DATA SHOWN
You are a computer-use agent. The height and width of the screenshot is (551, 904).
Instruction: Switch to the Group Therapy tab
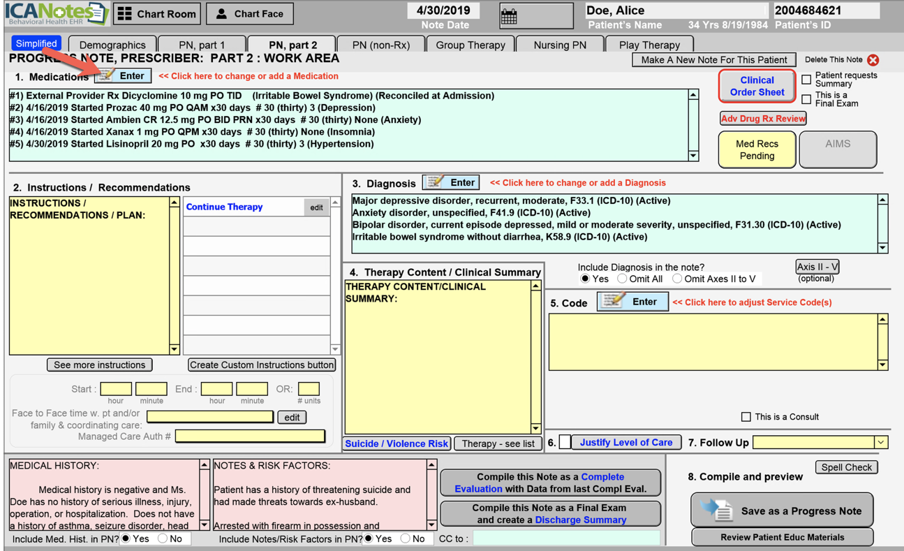[470, 45]
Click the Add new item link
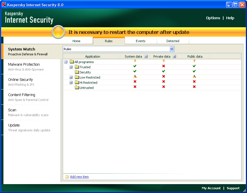Image resolution: width=247 pixels, height=193 pixels. (x=79, y=177)
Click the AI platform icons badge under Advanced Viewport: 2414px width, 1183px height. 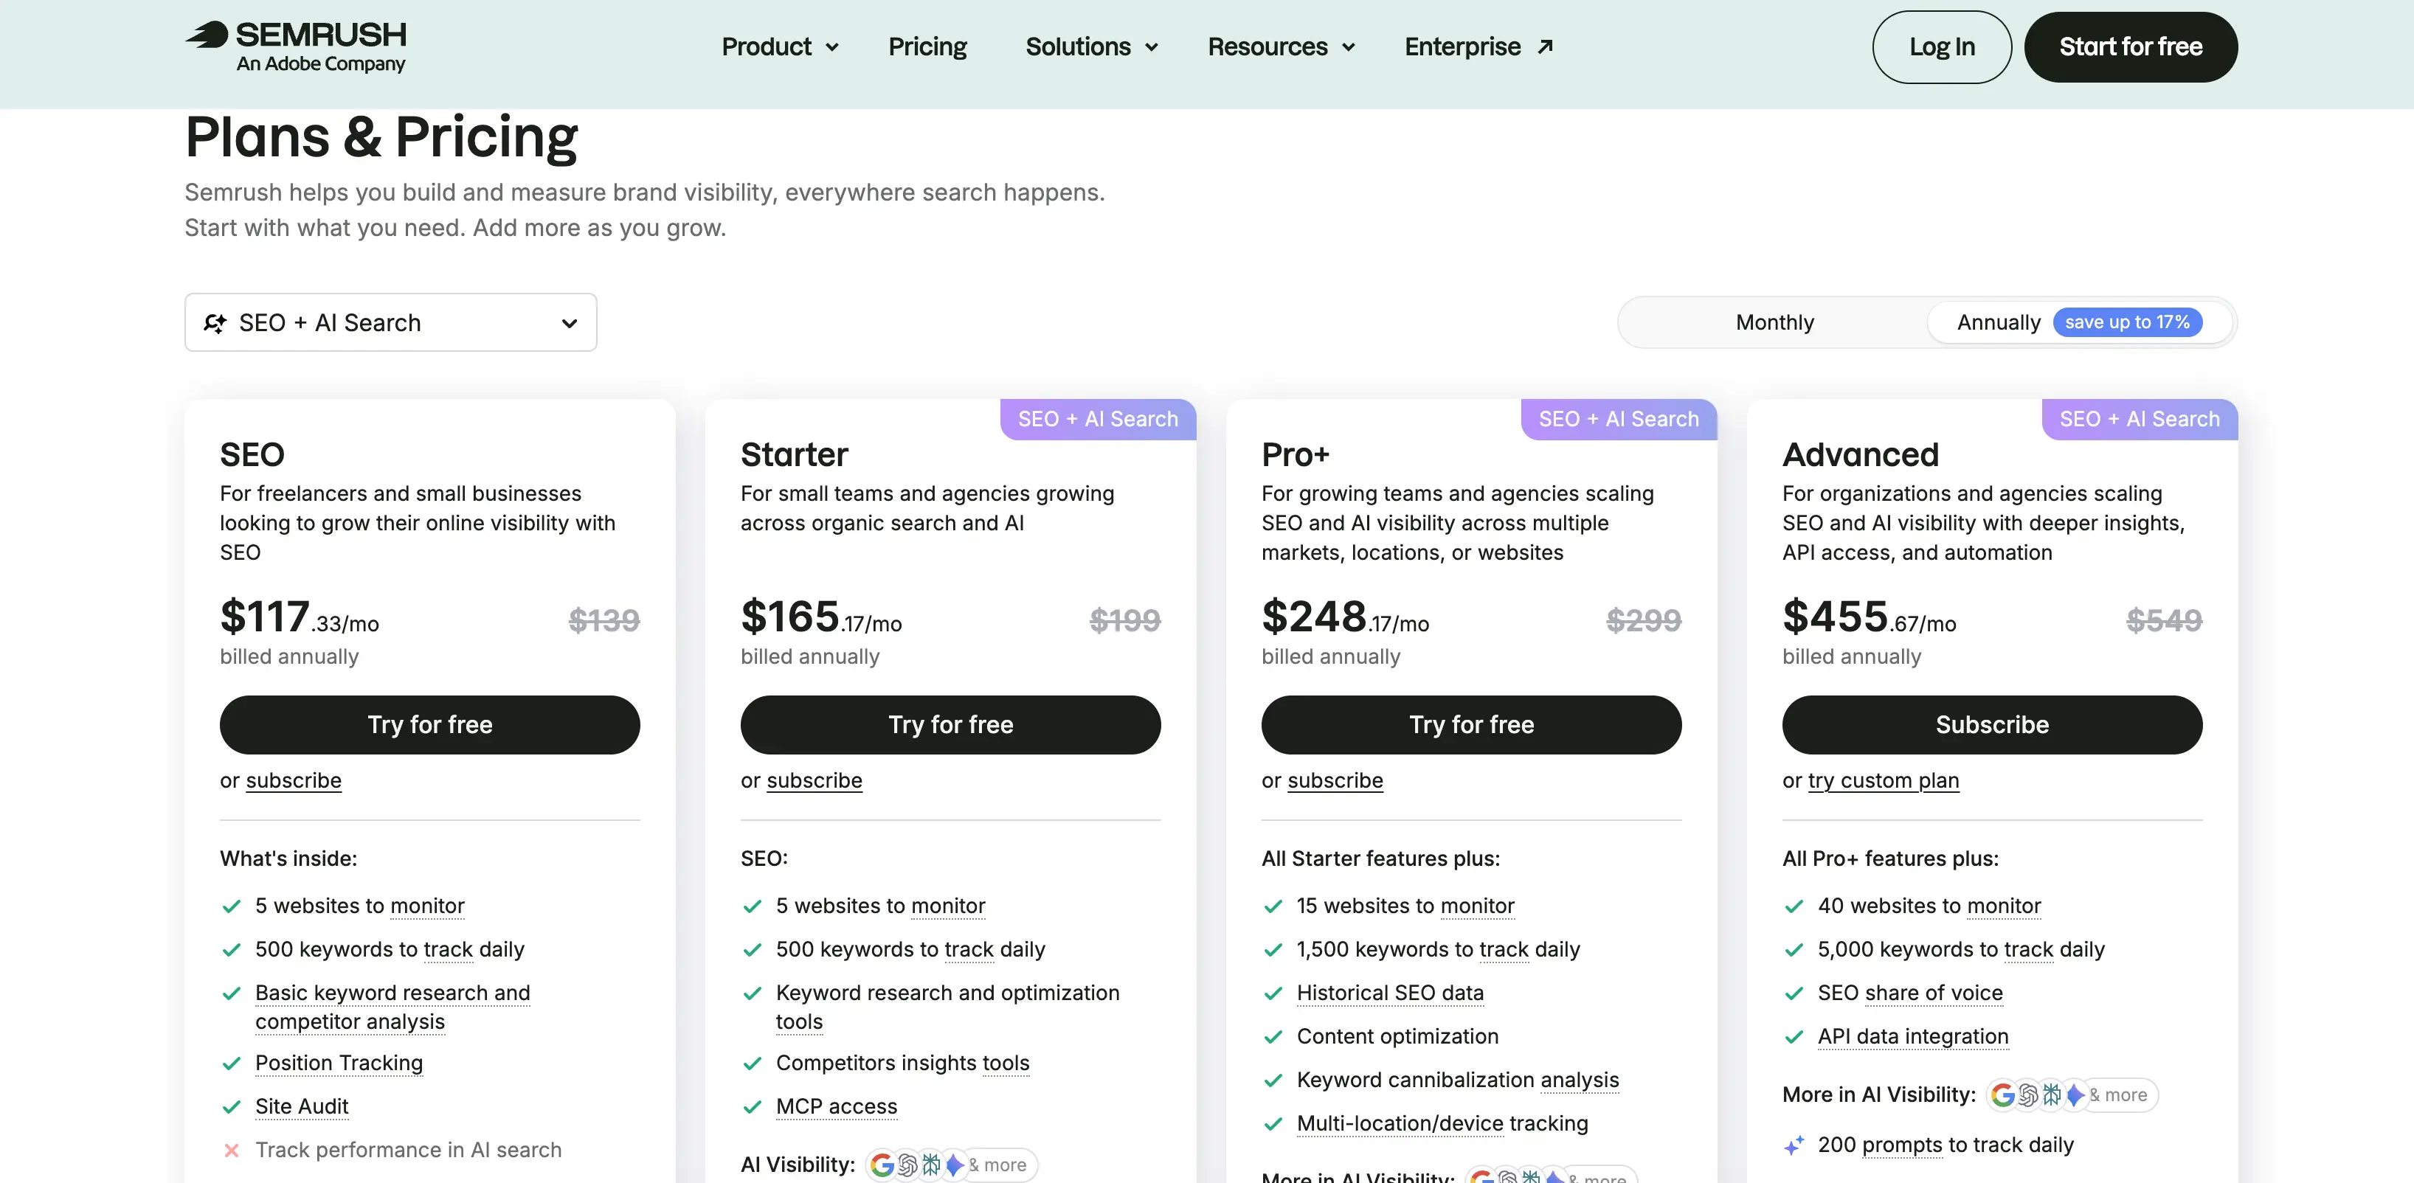pos(2072,1095)
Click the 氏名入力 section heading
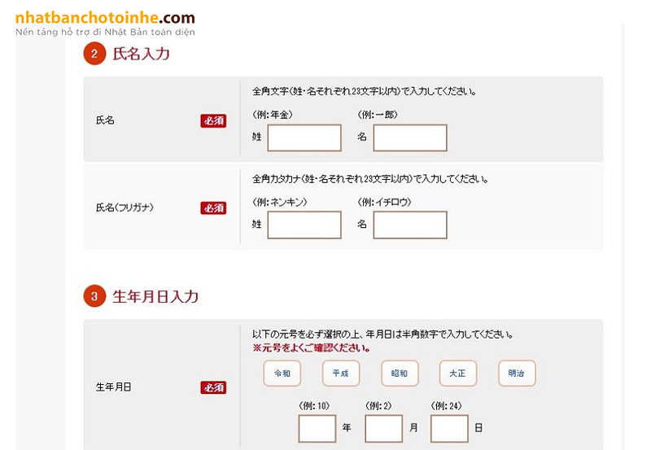651x450 pixels. [x=141, y=55]
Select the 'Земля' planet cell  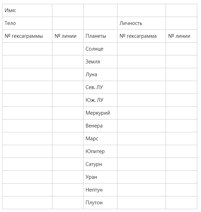click(x=100, y=62)
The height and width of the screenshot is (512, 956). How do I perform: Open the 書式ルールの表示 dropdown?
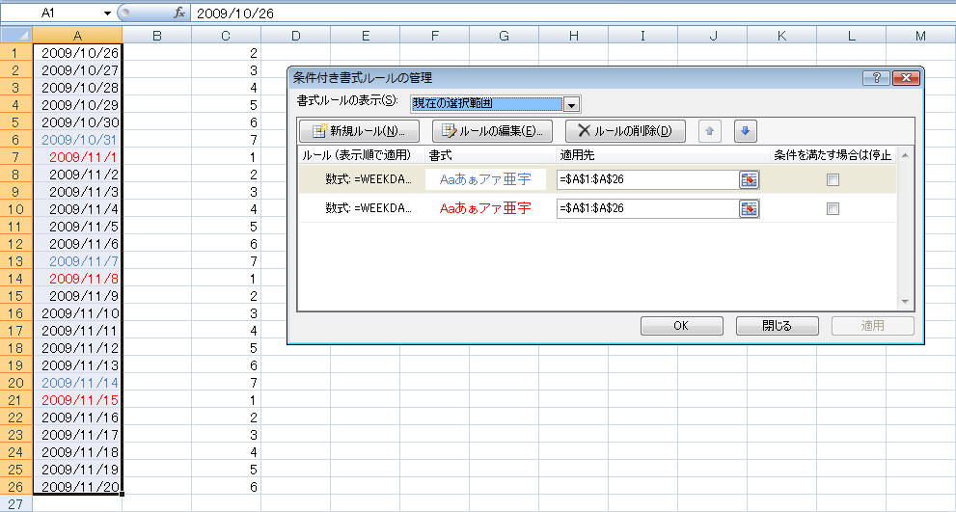[x=571, y=104]
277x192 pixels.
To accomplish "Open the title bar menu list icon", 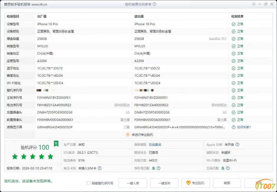I will point(253,4).
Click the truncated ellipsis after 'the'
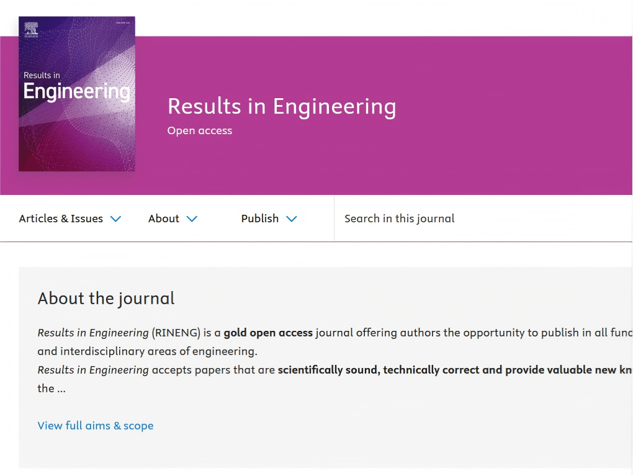The image size is (633, 475). (x=61, y=389)
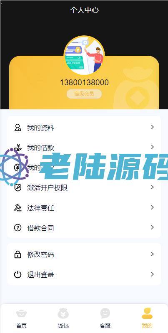Tap the 高级会员 badge button
Viewport: 168px width, 333px height.
tap(84, 94)
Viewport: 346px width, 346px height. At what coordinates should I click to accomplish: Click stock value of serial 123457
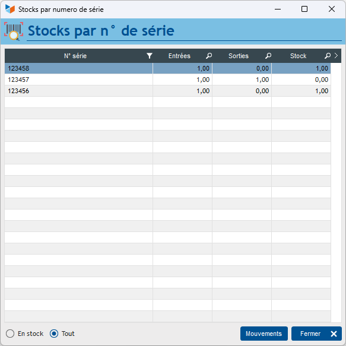[x=322, y=80]
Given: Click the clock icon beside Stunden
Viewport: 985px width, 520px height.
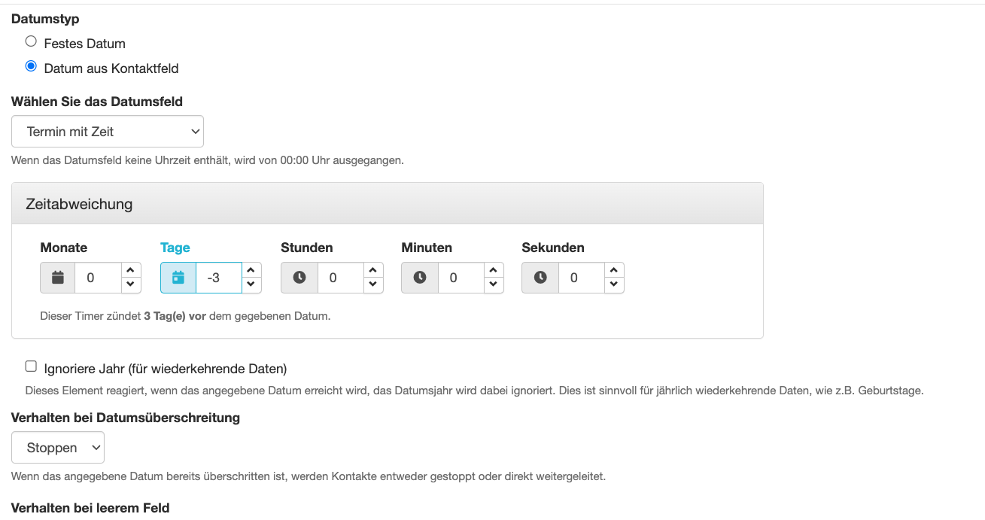Looking at the screenshot, I should pyautogui.click(x=299, y=278).
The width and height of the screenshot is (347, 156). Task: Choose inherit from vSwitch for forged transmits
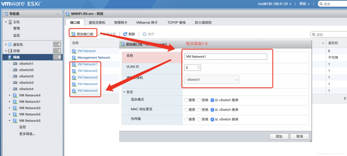(212, 119)
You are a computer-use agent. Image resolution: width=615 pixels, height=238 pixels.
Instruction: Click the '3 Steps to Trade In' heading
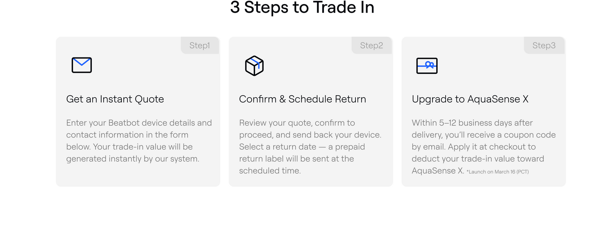point(302,8)
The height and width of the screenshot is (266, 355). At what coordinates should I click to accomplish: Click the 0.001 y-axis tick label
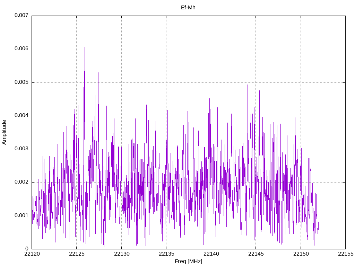coord(21,215)
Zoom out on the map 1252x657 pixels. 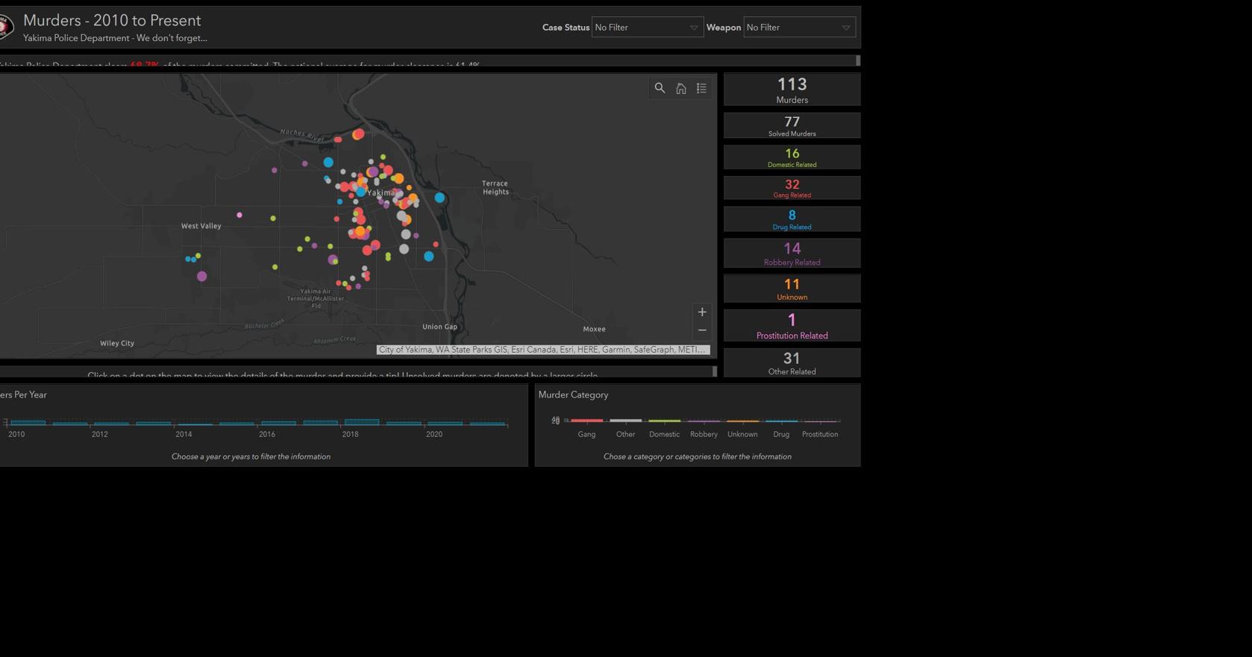coord(701,330)
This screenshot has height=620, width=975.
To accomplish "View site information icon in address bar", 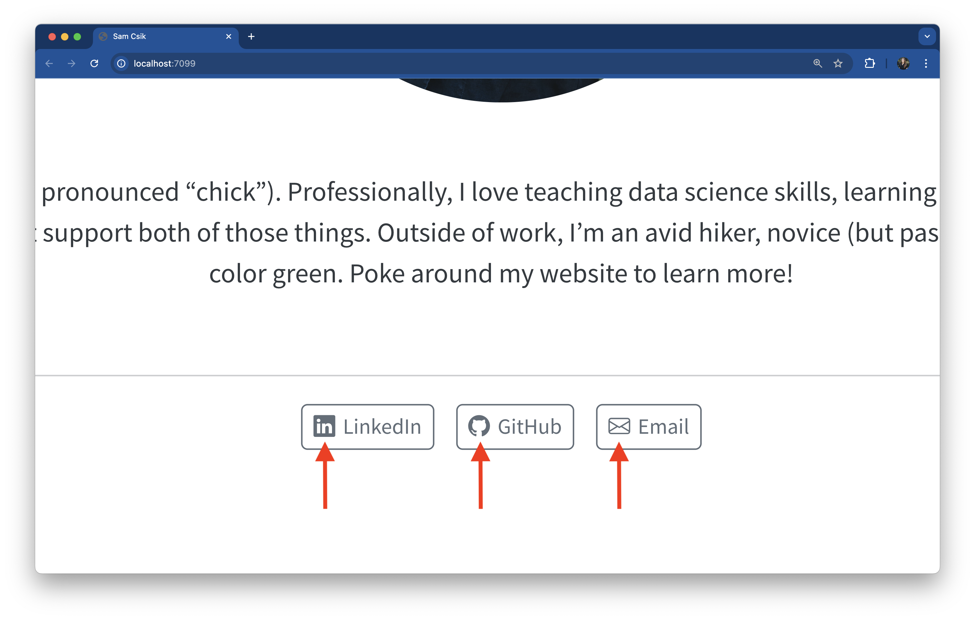I will [121, 64].
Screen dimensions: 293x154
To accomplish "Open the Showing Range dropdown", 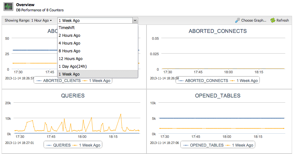I will (x=28, y=20).
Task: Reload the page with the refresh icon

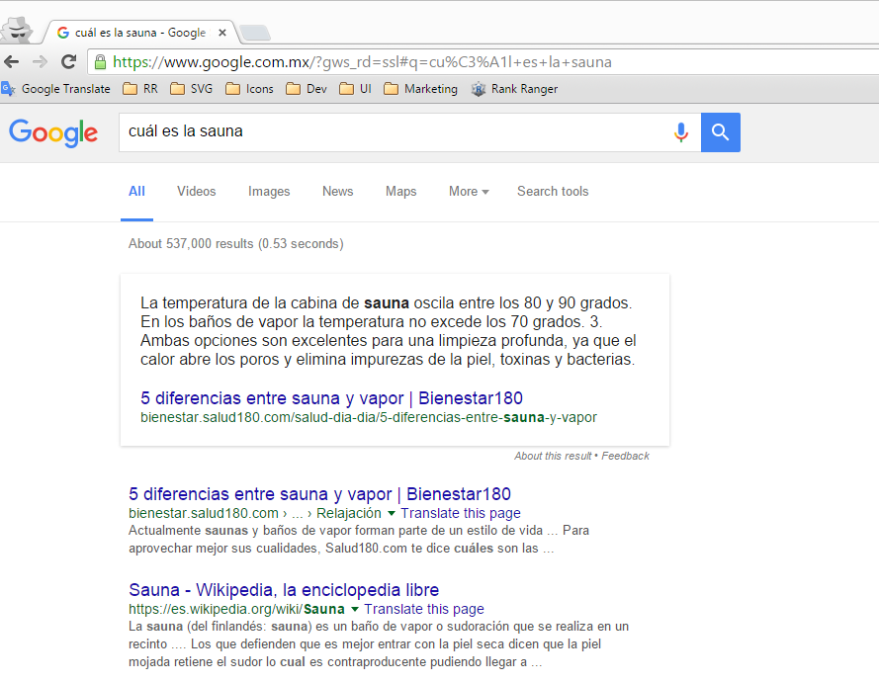Action: click(68, 61)
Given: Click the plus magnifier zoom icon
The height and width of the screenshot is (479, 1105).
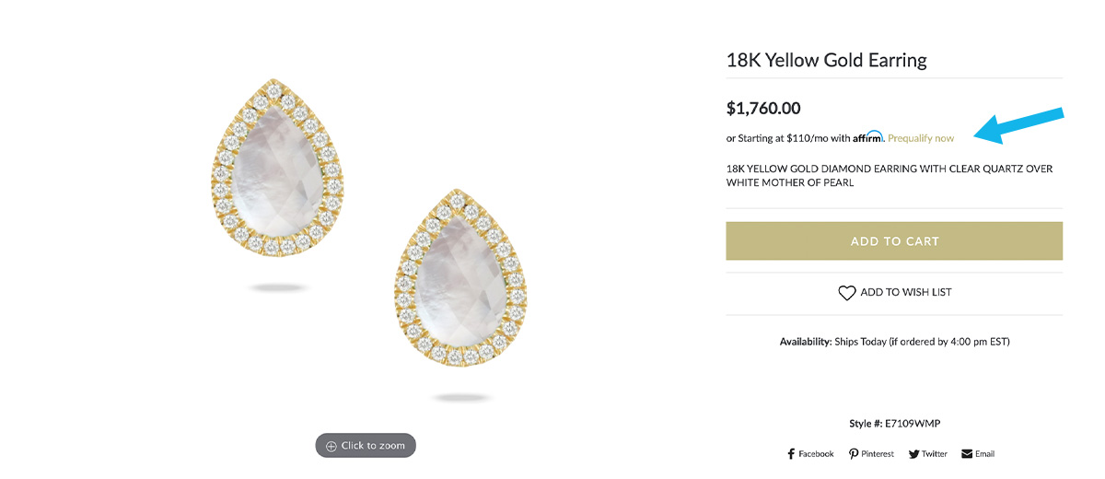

YOUR ASSIGNMENT
Among the lines of the material above, find those with the word "computer". Copy each one.

TASK SOLUTION
You are a computer-use agent. The height and width of the screenshot is (551, 904).
You are a computer-use agent. Image resolution: width=615 pixels, height=238 pixels.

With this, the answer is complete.